Так испугался, так обиделся за нацию, что воскрес. Можете не поверить, но в новой жизни не боится никого и ничего. Выпрямился. Развелся с женой. Разъехался через пару недель. Какой-то отчаянный стал. Завел себе молодую толстушку. Всегда чисто выбрит. Охранником в банке. Невысокий вроде, впалощек. Но бьет по-прежнему: сразу и крепко. В кровь. И шеей не дергает.
ПОЛЕ ЧУДЕС
Вот так. Ожидаешь одного, а случается другое. Житейская мудрость на все времена. Решили у нас в подъезде железную дверь поставить на черном ходу. А то долго ли до беды. На чердаке бомжи обжились. На площадках захожие мужики толпятся, водку, портвейн распивают. Студенты со своими подружками к горячим батареям прижимаются. Цыганки парами по лестницам шастают, в квартиры звонят. Чего-то не то просят, не то требуют. Воды, говорят, глоток. Откроешь, мигом проскользнут в комнаты, как пить дать, обчистят. В глазок двери посмотришь, так и вовсе незнакомые лица вблизи вытягиваются, глаза выпучены по-рыбьи. Страшновато стало жить в пятом подъезде.
Ходил по квартирам тучный седой жилец сверху, с шестого этажа, скинуться на железную дверь предлагал. Самому ему подвал принадлежал, вот и беспокоился больше всех. Хотя чего волноваться, над его дверью два электронных глаза под козырьком двигаются. Все внутрь квартиры на экран монитора передают. Цыганки? Пожалуйста, и черные косы из-под платка, и серьги фальшивого серебра и глазищи бесстыжие… Не отопрем!

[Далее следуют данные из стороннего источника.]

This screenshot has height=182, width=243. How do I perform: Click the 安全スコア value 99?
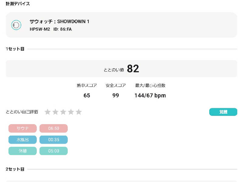(x=115, y=96)
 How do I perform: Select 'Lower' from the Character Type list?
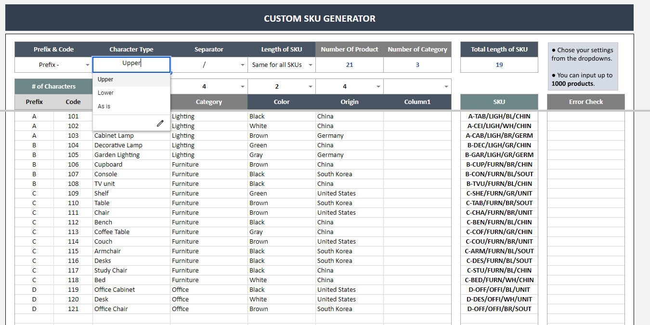pos(105,92)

На экране черные кители и красные погоны – мальчишеские лица и девичьи – голубые и розовые дымки – танцуют вальс. Но это на другом экране. Финал телевизионной игры «Поле чудес».

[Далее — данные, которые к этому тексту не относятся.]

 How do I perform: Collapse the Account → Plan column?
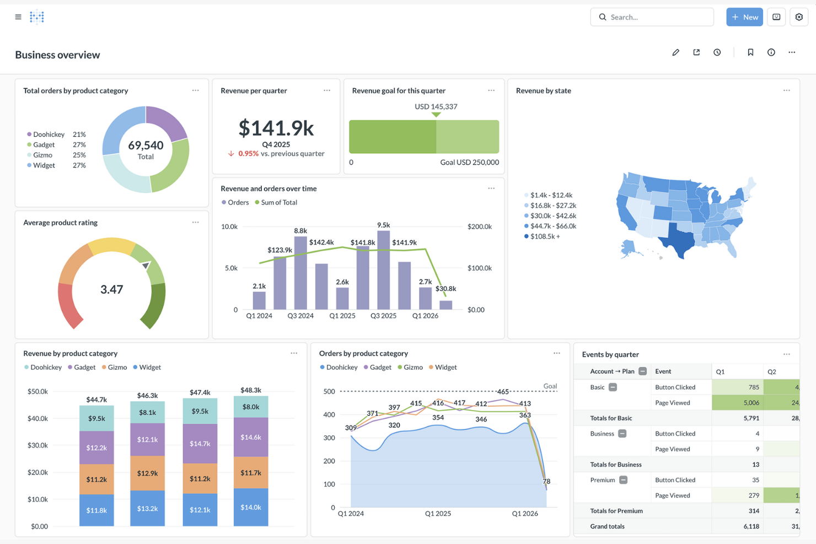tap(642, 371)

С утра я гулял во дворе с черным кокером. Погода была – все таяло и текло. В арку дома стал пробовать въехать автобус. Наконец он сделал это и развернулся в луже. И рабочий изнутри крикнул: «Где пятый подъезд?»
– Вот он, – показал я. – Что, дверь привезли?

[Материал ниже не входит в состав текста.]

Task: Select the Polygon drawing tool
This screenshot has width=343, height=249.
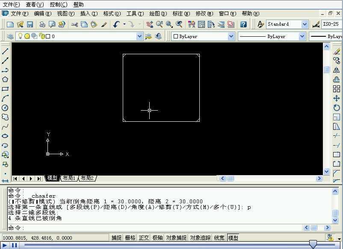Action: (x=5, y=79)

– Какую дверь? – удивился он. – Гроб.
Я увидел: внутри салона – обшитый красной блестящей материей с рюшечками, действительно, гроб. Кто-то умер у нас подъезде. Оказывается, жена тучного седого с шестого этажа. Скоропостижно, а я ведь еще накануне в лифте с ними обоими поднимался. Вот так, хлопотал сосед, по этажам ходил. Ожидали дверь, а привезли гроб. Дверь нам совсем в другой день привезли. И поставили железную.
Надежная защита. Может, теперь и умирать не будем.
Еще деталь, в то утро увидел мой черный кокер крышку гроба, прислоненную у дверей снаружи, подбежал, понюхал и поднял ногу, еле его успел отогнать.
КАК Я СТАЛ СТАРО-КАШИРСКИМ ШОССЕ
Я смотрел в заднее стекло автобуса. Шоссе бесконечно убегало назад двумя темными дорожками, проплавленными в ледяной корке. Ехал ли я к приятелю или еще зачем-то, теперь уже и не помню, в этой части Москвы я еще не бывал. Нет, не соглашусь с тем, что это Москва. Какой-то провинциальный город. Средняя полоса.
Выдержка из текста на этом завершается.